【on this day in】5月02日──2014年
【写真】激闘がそのまま顔に残る上田とビビアーノ(C)MMAPLANET
ONE15
@フィリピン・マニラ、レミントンホテル
「手抜きかと思われるけど、本来は何も書く必要はない。この両者の顔、互いに相手の顔がこんな風になるまで殴り合っていた激闘から数時間後には、1枚の写真に収まることができる。どれだけ結果を残し、堀口恭司に勝ってもUFCから声が掛からなかった上田将勝。

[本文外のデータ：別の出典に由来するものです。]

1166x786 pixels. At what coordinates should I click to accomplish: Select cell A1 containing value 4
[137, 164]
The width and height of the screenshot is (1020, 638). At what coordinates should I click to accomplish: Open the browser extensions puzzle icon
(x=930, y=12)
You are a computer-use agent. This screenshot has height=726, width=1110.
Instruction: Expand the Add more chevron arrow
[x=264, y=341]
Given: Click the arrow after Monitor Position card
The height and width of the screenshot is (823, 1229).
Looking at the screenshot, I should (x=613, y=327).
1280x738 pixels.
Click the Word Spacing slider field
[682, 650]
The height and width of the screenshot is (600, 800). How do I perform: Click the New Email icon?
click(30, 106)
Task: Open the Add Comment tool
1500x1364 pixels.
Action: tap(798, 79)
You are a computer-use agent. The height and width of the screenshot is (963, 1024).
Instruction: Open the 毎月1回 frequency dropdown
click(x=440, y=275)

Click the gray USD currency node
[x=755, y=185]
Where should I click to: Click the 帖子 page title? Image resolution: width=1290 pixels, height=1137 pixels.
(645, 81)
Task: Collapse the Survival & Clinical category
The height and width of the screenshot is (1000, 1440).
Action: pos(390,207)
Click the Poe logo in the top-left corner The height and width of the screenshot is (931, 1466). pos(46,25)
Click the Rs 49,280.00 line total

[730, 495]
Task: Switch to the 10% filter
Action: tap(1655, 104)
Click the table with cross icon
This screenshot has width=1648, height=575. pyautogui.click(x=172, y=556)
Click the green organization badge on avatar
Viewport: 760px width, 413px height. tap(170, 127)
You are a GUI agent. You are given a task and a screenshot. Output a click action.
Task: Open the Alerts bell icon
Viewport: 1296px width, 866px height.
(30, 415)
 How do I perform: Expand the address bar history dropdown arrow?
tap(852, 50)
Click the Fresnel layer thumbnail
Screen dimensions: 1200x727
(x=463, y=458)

Bellatorを最後の挑戦の場に選んだが、悔いが残る敗北ゆえ、現役続行を決めた。UFCが無理なら、オクタゴンを主戦場としていないファイターの中で最強の男と戦うことを目標に定めた。それがビビアーノ・フェルナンデスだった。ビビアーノはUFCと交渉中にONEを選択、上田の話題になると、苦虫を潰したような表情をしていたショーン・シェルビーが、真っ赤になって怒りを露わにするような行動に出た。ソン・ミンジョン、ジェンズ・パルバー、ケビン・ベリンゴンを倒して、ビビアーノと戦う権利を得た上田。この夜、毎ラウンドのようにテイクダウンを奪われ、バックマウントも何度となく許した。ビビアーノは自らの蹴りで足を負傷し、支えがなければ歩けないほどのダメージを受けていた。目標だったビビアーノの肉体に爪痕を残しつつも完敗を喫した上田の気持ちは、引退に傾いていた。そのことをビビアーノ本人に伝えた。ビビアーノ以外の誰もが、『もっとできる』という反応を見せていたが、彼だけはただ頷いて、『すぐに決める必要はない』と呟いた。ファイターは殴り合っても、傷つけ合っているわけじゃない。格闘技の素晴らしさは、この1枚の写真で分かってもらえるだろう。なのに要らない駄文を書き過ぎてしまったようだ……」
on this day in──記者生活20年を終えた当サイト主管・髙島学がいわゆる、今日、何が起こったのか的に過去を振り返るコラム。自ら足を運んだ取材、アンカーとして執筆したレポートから思い出のワンシーンを抜粋してお届けします。